The latest UniCredit Chartbook. We hope you will find this publication useful.
Monthly recap
■ EMU: Recent growth data have shown signs of improvement, marginally so for the soft indicators, but more clearly for hard data. The bright spot was the surprising resilience of industrial production, which may tilt to the upside the risks to our -0.1% qoq GDP forecast for 2Q13. The ECB remains cautious but positive overall, as reflected in its newly updated GDP projections, which envisage the beginning of a slow recovery in the summer. We still see the refi rate on hold for the foreseeable future and no cut in the deposit rate, while new bold unconventional measures are unlikely in the near term.

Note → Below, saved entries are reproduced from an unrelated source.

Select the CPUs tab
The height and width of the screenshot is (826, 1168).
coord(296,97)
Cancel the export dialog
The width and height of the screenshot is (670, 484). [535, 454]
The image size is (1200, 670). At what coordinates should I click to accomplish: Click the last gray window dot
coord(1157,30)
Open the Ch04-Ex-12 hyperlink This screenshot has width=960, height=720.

■ US: After the US economy expanded a solid 2.4% annualized in 1Q13, growth is on track to slow down to 1.8% in the current quarter. Most of this volatility reflects the (lagged) response to fiscal tightening and some renewed inventory adjustment. While business sentiment continued to deteriorate, the dynamic in the consumer sector already started to pick up again at the end of the quarter, in line with our view that the economy will regain momentum in the second half of the year. We continue to expect that the Federal Reserve will not begin to taper its asset-purchase program before September.
■ CEE: Within CEE, external financing pressures have increased in the face of expectations of Fed tapering and higher UST yields, although this is materializing at a time of welcome improvements in activity in industry, less downward pressure from fiscal policy on activity and record low policy interest rates in many countries. Looking ahead, the risks from a normalization in Fed policy are non-negligible for the region, though much smaller in some countries than others. Current-account-deficit countries such as Turkey, Ukraine and Serbia risk proving particularly vulnerable.

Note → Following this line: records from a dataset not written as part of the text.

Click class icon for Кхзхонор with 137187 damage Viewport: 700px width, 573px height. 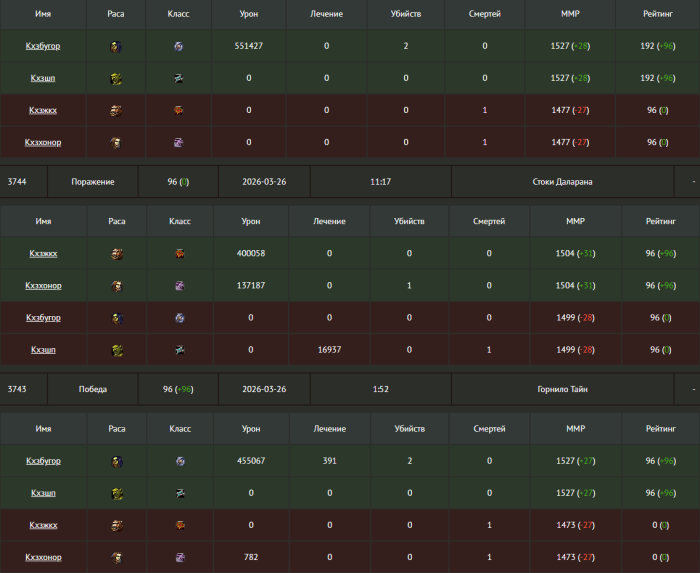pyautogui.click(x=179, y=286)
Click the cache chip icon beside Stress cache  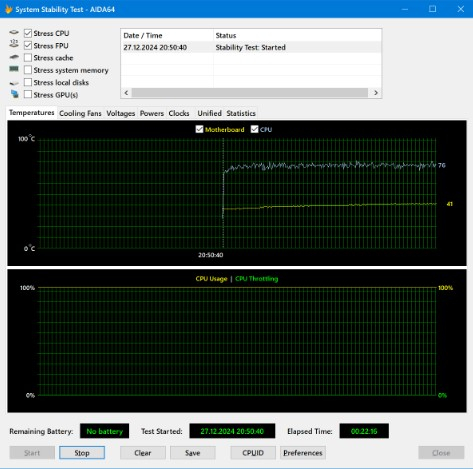coord(14,57)
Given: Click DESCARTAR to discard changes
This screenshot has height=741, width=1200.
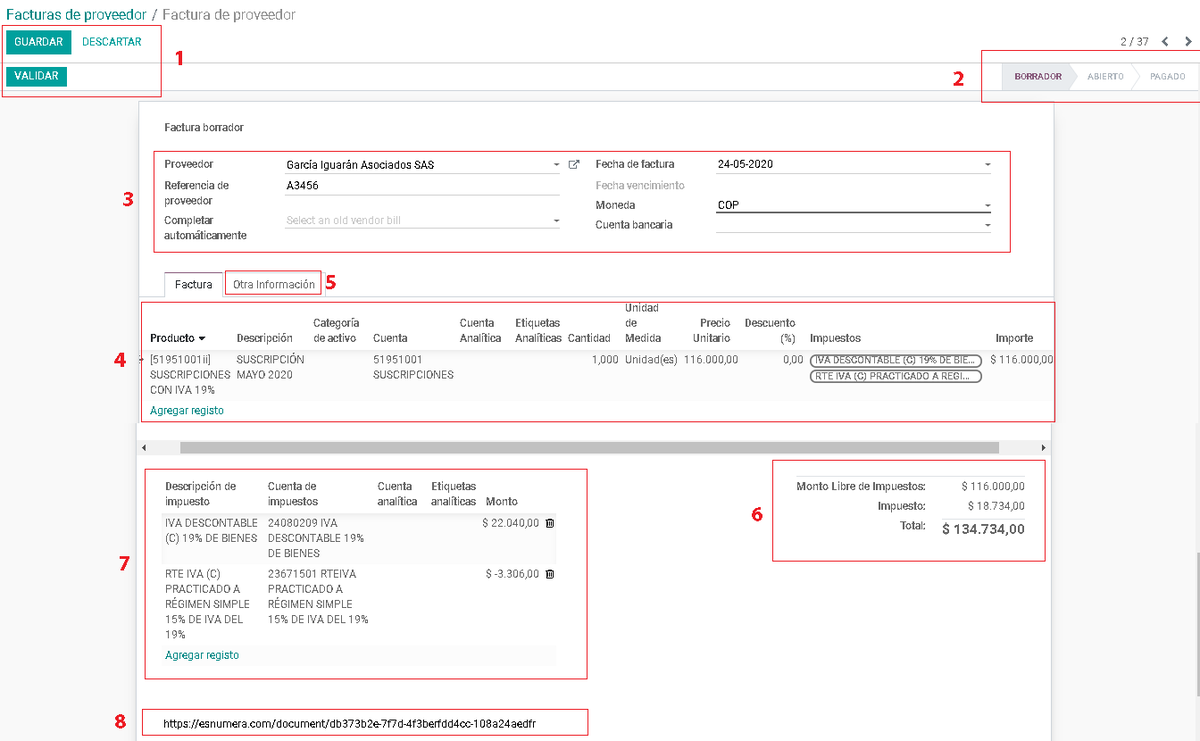Looking at the screenshot, I should (112, 42).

■ Japan: Overall, recent data continued to improve sharply, underpinning the strong acceleration of the economy following the regime shift of Japan's economic policy and fueled by the depreciation of the JPY. Leaving monetary policy setting unchanged more recently (thus disappointing some hopes of additional measures) reflects the BoJ's assessment that the Japanese economy is already expanding satisfactorily and that bond market volatility has decreased. We remain worried about a too timid approach to structural reforms to lift potential output, particularly in the context of strong demand stimulus.
■ China: Partly reflecting the significant yen depreciation (and thereby the Renminbi appreciation), Chinese data releases over recent weeks have been disappointing on balance, thus fuelling worries that the tepid economic recovery will not gain further momentum, but rather ends up in an L-shaped development. While posing further downside risks to our expectation of a moderate uptick, we will wait for next month's 2Q13 GDP figures before fine-tuning our macro projections.